I am not knocking all hospital LCs in the least, but not all of them are certified and they don't always bring the best skills to the table. Ask around for a good one and keep her number handy. You may never need it, but a day or so post-partum with nursing issues and sleep deprived is no time to have to start the process of finding one.
post #19 of 23
Don't take this as negativity -- its not!

Don't be surprised if it is not easy!

It sounds like the simplest thing in the world, right? Every mammal nurses its young!

Except in humans, nursing is learned behavior for a mom, much more than instinct. This is true of many in the animal kingdom -- one zoo finally got one of its mama gorillas to nurture her baby and nurse it rather than abandoning it and refusing care. How did they do it? At the en of the mama gorilla's pregnancy they got human women to sit around outside the enclosure, in plain sight, breastfeeding their infants!
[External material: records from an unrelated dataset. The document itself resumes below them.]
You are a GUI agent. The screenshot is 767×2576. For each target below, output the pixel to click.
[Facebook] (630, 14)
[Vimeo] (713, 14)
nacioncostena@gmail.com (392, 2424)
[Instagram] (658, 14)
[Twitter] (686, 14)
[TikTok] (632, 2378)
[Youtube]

Many animals who have never seen it done will freak out and not feed their babies!

So, if you're like many of us whose mothers and aunts and family friends did nto nurse in front of us, it takes work to learn how to do! It may well not come easily at first. It may feel awkward. YOu may feel like you don't know what you're doing. This is NORMAL, and with practice it will get easier and that feeling will pass.
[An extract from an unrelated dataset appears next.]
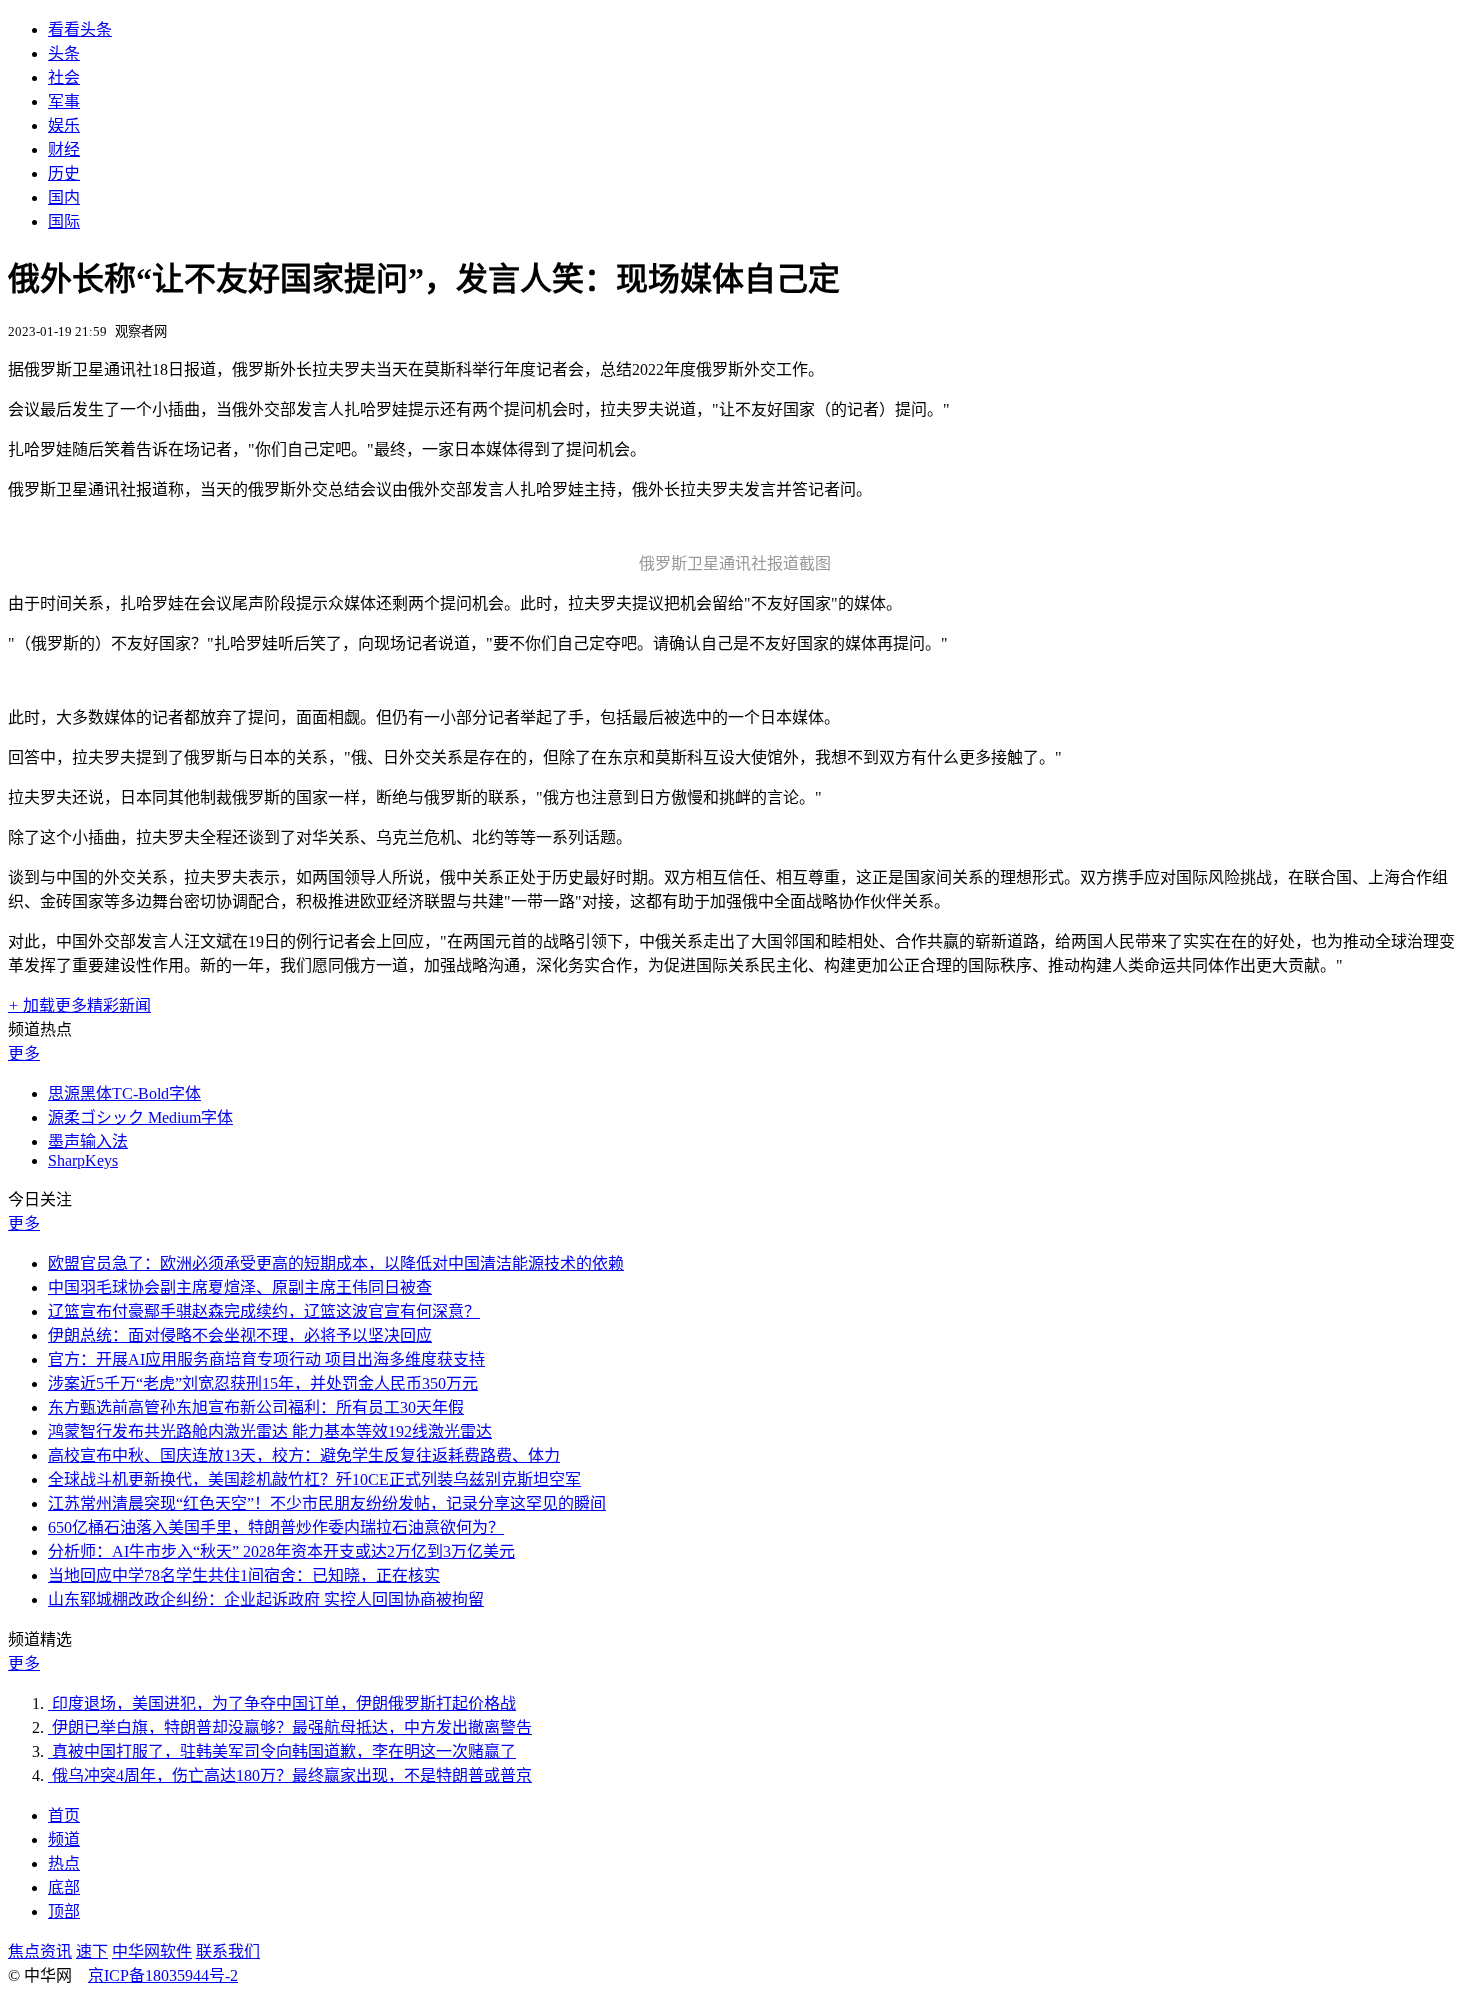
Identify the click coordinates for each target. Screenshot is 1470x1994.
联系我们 (228, 1951)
You can do it! Asking questions like this one is a great first step!
post #20 of 23
Quote:
Originally Posted by Amandamanda View Post
idk if its been said yet, because i havent read the whole thread, but LEARN TO NURSE LYING DOWN! seriously it was such a lifesaver, especially in the early weeks when sleep was so vital.

and just remember that this is what you were MADE to do. you can do it!
This!!! It may take awhile to figure out, but SOOOOOOO worth it.